Actually, after a few replies lengthen this thread, I do have one photo that may offer some amusement.

Cheers !!

:msp_smile:


----------



## M.D. Vaden (Aug 8, 2011)

@Rudedog ...

Here is one with a women at least. 

This is the tallest known Hemlock, discovered about 1 hour before taking the first redwood photo I posted. She's actually a climber, but that's not why she was in the park. She is with Archangel Ancient Tree Archive, and they were in the park that weekend taking video of scenery there.


----------



## Rudedog (Aug 8, 2011)

Wow. That thing is HUGE!


----------



## M.D. Vaden (Aug 8, 2011)

Rudedog said:


> Wow. That thing is HUGE!


 

It's 272 feet tall and relatively straight top to bottom. Because of the height, it comes almost within 10 points of being a National co-champion. There are presently 2 Western Hemlocks that are co-champions. So if this tree were a half foot wider at the base or 11 feet taller, there would have been a triple co-champion scenerio.

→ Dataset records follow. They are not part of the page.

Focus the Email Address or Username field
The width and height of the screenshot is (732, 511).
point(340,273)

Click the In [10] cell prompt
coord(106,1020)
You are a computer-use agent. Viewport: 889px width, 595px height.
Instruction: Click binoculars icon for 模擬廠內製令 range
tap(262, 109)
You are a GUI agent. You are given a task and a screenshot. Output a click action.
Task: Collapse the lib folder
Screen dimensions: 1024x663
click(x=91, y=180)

Either way, it's a gorgeous looking trunk.

The lighting is among the hardest I've seen to photograph the upper part of the Hemlock. But here's a generic stitch of a bunch of frames showing the upper trunk. From a distance, it only seems to look like 2 foot diameter trunk because the height is so extreme.

The Hemlock is on the left. The trunk on the right is a Douglas Fir, and they touch crown to crown at the top.

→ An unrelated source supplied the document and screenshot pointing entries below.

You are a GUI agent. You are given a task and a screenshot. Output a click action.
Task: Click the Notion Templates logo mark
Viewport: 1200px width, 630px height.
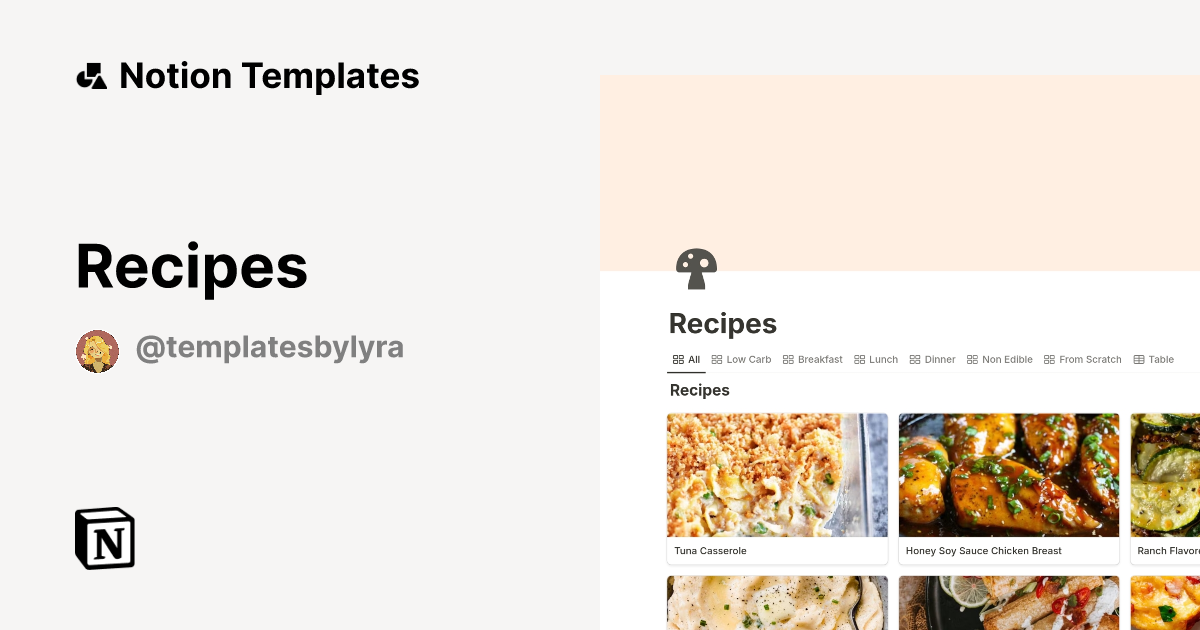click(91, 75)
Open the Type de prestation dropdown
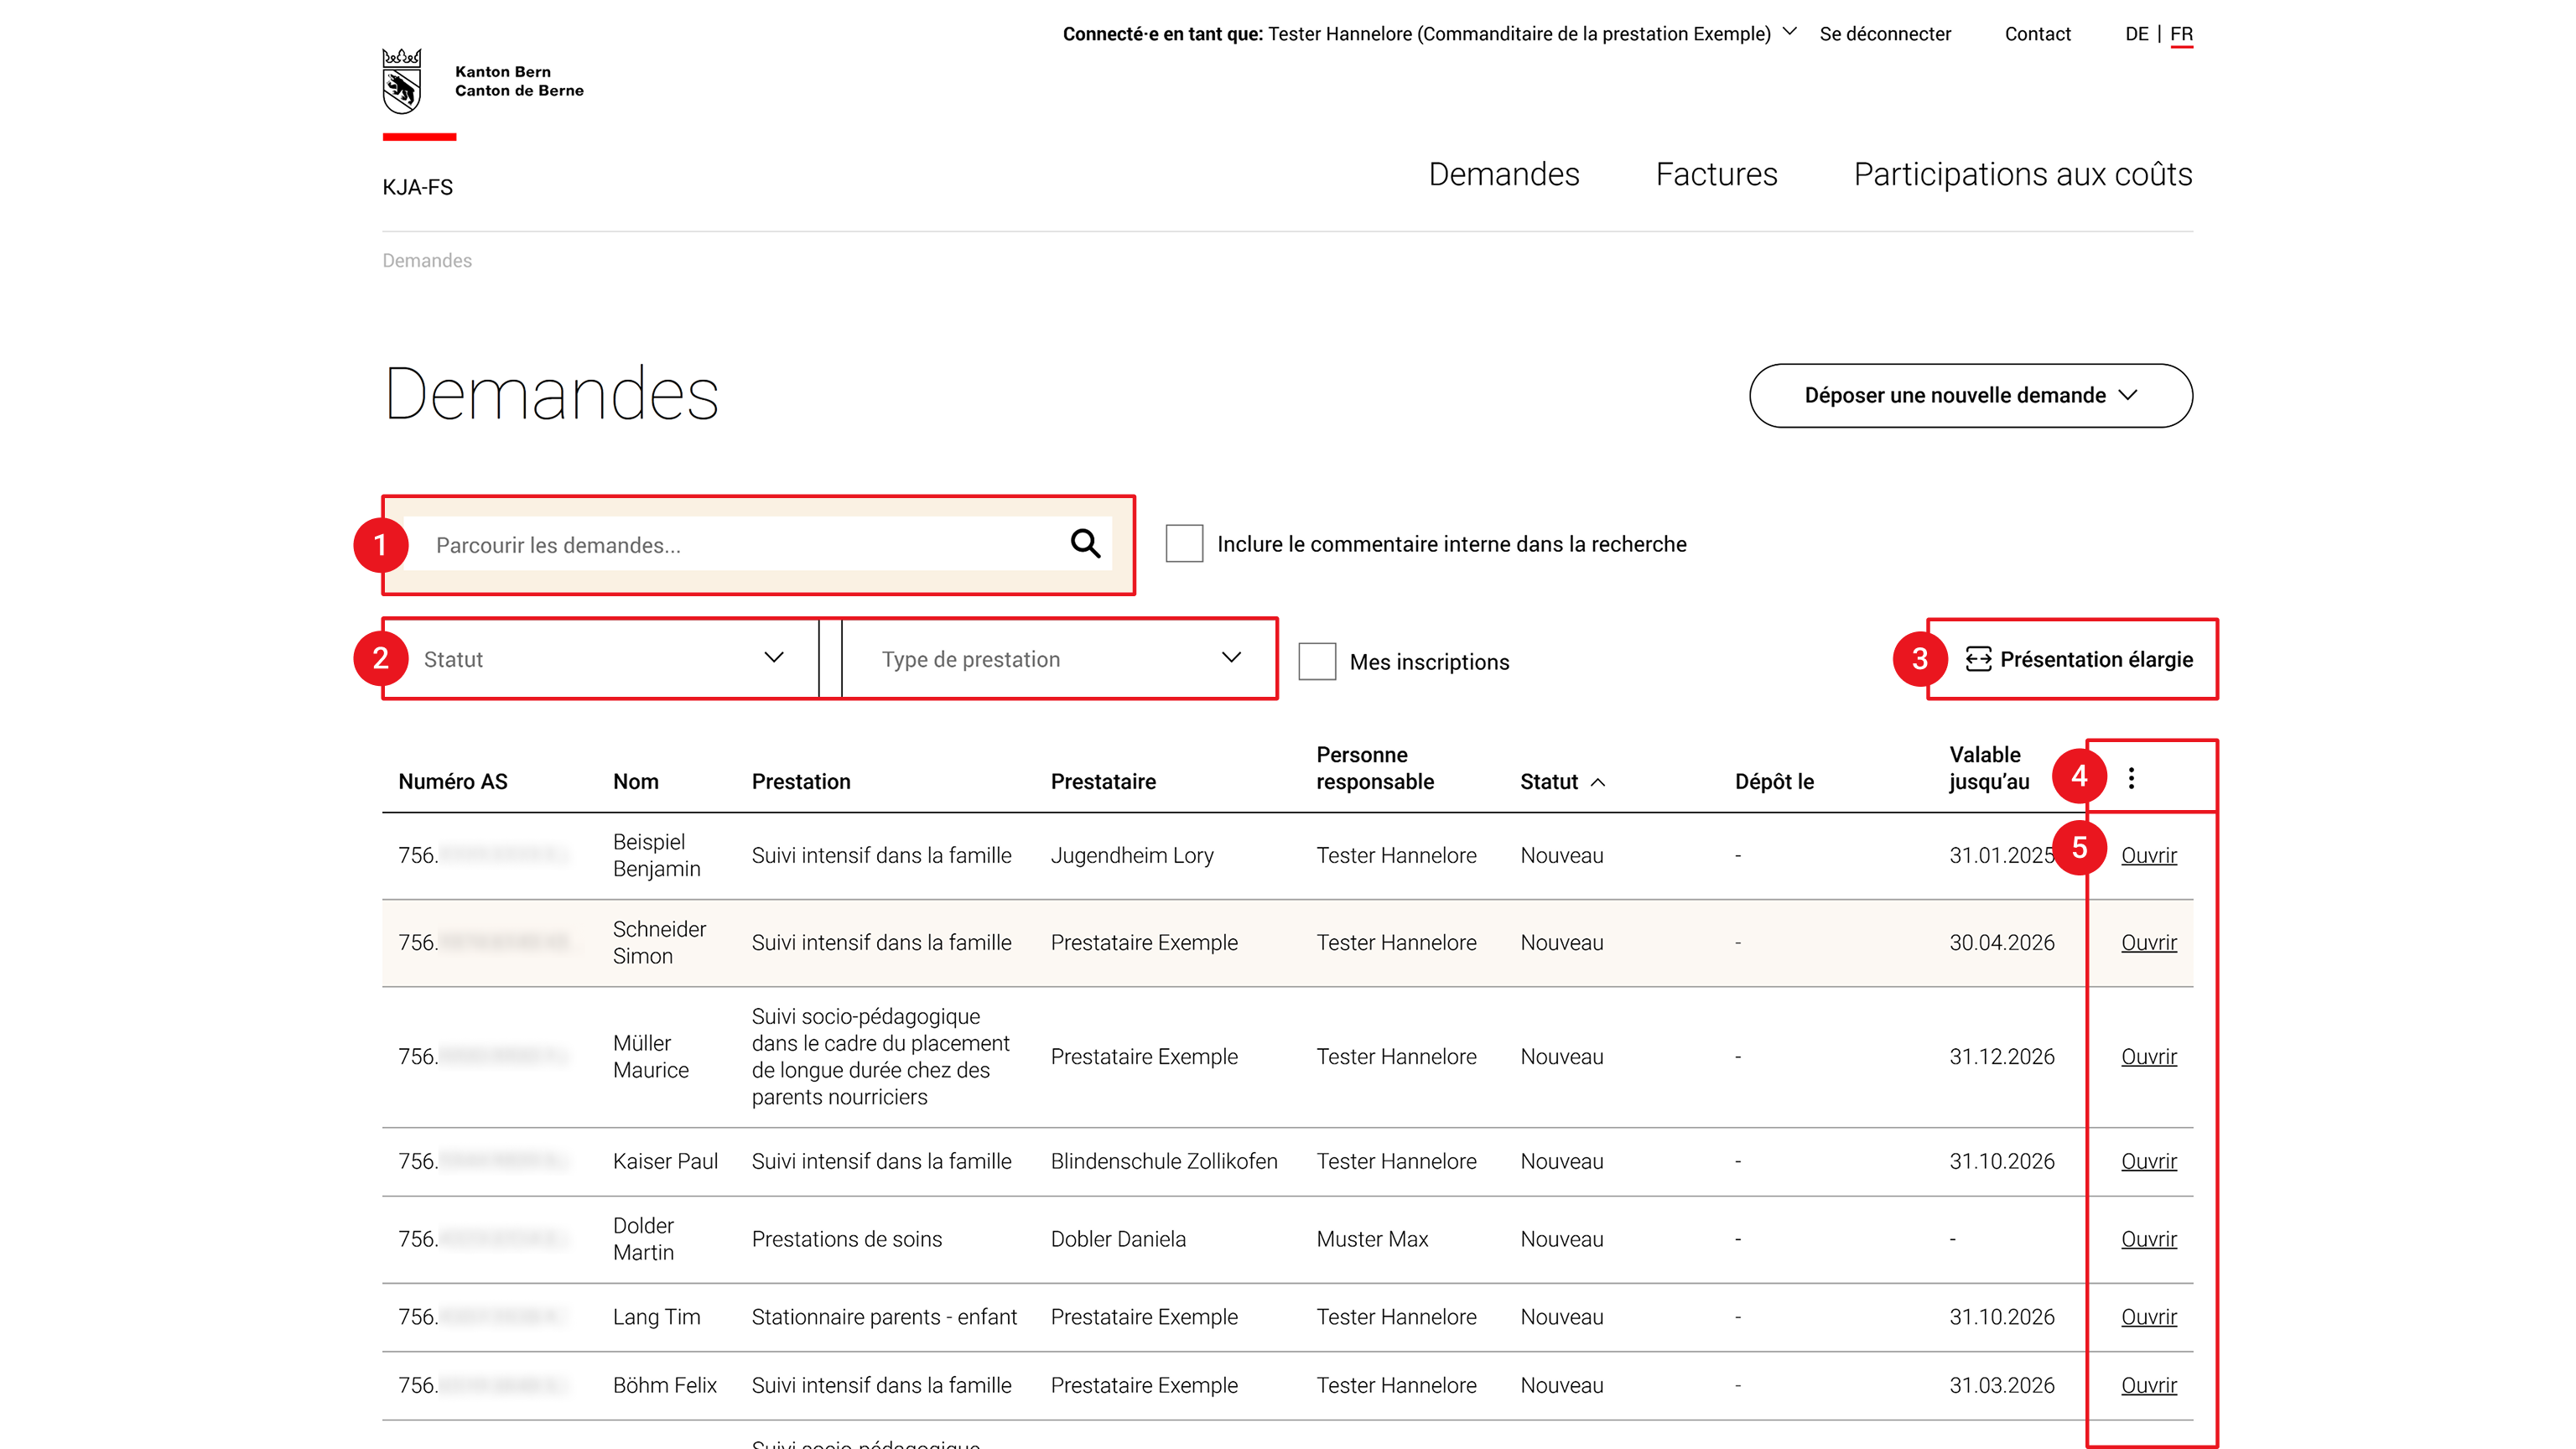The image size is (2576, 1449). (1058, 659)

It's even straighter than the photo shows. You can see where the photo stitch tilted the frames slightly. It's almost straight as an arrow.


----------



## Rudedog (Aug 8, 2011)

M.D. Vaden said:


> The lighting is among the hardest I've seen to photograph the upper part of the Hemlock. But here's a generic stitch of a bunch of frames showing the upper trunk. From a distance, it only seems to look like 2 foot diameter trunk because the height is so extreme.


 
I see what you mean. Those trees are beautiful.


----------



## r&r (Aug 8, 2011)

Looks like your no. 2 now!


----------



## ChippersTreeSvc (Aug 10, 2011)

I voted. Good luck!


----------



## M.D. Vaden (Aug 10, 2011)

ChippersTreeSvc said:


> I voted. Good luck!



Appreciate it.

Got within 16 of the 1st spot last night. Would be long to explain, but I'd rather be 1st or 3rd. Maybe 20 votes will trickle in before August 12th. 

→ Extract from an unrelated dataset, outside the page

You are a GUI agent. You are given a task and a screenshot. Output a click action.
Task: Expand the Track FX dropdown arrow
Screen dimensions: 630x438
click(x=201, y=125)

But in the end, I'll be good with whatever the final tally is. With such a nice theme, it was fun from the start.

:msp_smile:


----------



## NORMZILLA44 (Aug 11, 2011)

I voted for you, Redwood brother! Check out my thread growing up in redwood country truely god's country. Norm...........


----------



## mizzou (Aug 11, 2011)

Just put you in 2nd, barely. I think. Repped you for a great picture of a great subject.


----------



## M.D. Vaden (Aug 11, 2011)

mizzou said:


> Just put you in 2nd, barely. I think. Repped you for a great picture of a great subject.



Thank you.

Actually, one other photo just launched up to 2nd putting me in 3rd, but oddly, that's even better. Because the 2nd prize is so far away, I could never use it. I could tell by yesterday's fast jump of two other photos, that they too must be hoping for a prize they can put to use.


----------



## kyle.kipple (Aug 11, 2011)

Vote sent. beautiful picture


----------



## pops21 (Aug 11, 2011)

vote sent. Still hold 3rd place.


----------



## dancan (Aug 11, 2011)

Just seen the thread , I voted , hope it helps !


----------



## Cliniford (Aug 11, 2011)

Just voted. Good luck.


----------



## buzz sawyer (Aug 11, 2011)

Same here and i honestly belief that's the best photo. Great depth and contrast. Nice work!


----------



## M.D. Vaden (Aug 11, 2011)

buzz sawyer said:


> Same here and i honestly belief that's the best photo. Great depth and contrast. Nice work!



Thanks.

It sure is a good thing that the forest, weather and sun offer endless possibilities. Because after spotting this shot, I sometimes wonder what could compare to it.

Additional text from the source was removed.